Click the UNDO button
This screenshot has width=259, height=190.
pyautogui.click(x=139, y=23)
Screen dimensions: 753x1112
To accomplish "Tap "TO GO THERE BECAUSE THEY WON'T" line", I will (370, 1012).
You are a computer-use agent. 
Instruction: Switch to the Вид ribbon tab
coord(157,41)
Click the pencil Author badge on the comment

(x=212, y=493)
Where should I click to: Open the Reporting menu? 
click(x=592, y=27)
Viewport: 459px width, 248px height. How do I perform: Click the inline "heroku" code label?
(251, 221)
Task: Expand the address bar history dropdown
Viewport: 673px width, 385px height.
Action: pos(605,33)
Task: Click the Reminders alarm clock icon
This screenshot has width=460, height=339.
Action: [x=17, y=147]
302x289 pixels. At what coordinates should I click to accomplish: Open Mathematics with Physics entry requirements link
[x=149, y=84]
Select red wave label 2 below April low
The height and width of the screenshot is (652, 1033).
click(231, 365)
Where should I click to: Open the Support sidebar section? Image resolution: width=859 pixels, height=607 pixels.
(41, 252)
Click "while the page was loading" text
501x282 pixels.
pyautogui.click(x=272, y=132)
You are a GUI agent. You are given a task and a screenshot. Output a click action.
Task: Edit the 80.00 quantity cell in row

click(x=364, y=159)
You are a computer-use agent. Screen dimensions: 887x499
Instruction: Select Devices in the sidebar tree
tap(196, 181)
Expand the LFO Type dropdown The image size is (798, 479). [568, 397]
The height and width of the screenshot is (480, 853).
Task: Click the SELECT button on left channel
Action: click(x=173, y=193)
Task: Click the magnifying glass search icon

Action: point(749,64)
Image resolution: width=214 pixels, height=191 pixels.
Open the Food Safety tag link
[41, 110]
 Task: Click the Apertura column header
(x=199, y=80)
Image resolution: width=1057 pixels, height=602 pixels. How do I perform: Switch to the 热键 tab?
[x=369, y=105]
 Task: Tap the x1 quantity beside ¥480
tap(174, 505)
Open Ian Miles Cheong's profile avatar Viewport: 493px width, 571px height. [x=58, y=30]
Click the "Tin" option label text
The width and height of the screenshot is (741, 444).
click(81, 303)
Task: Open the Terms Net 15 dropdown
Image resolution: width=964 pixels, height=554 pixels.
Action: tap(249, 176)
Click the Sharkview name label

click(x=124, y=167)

▸ EXERCISE DIRECTIONS
Determine the number of lines in the material above that include the word "computer". Give that number and no other text.

▸ ANSWER
2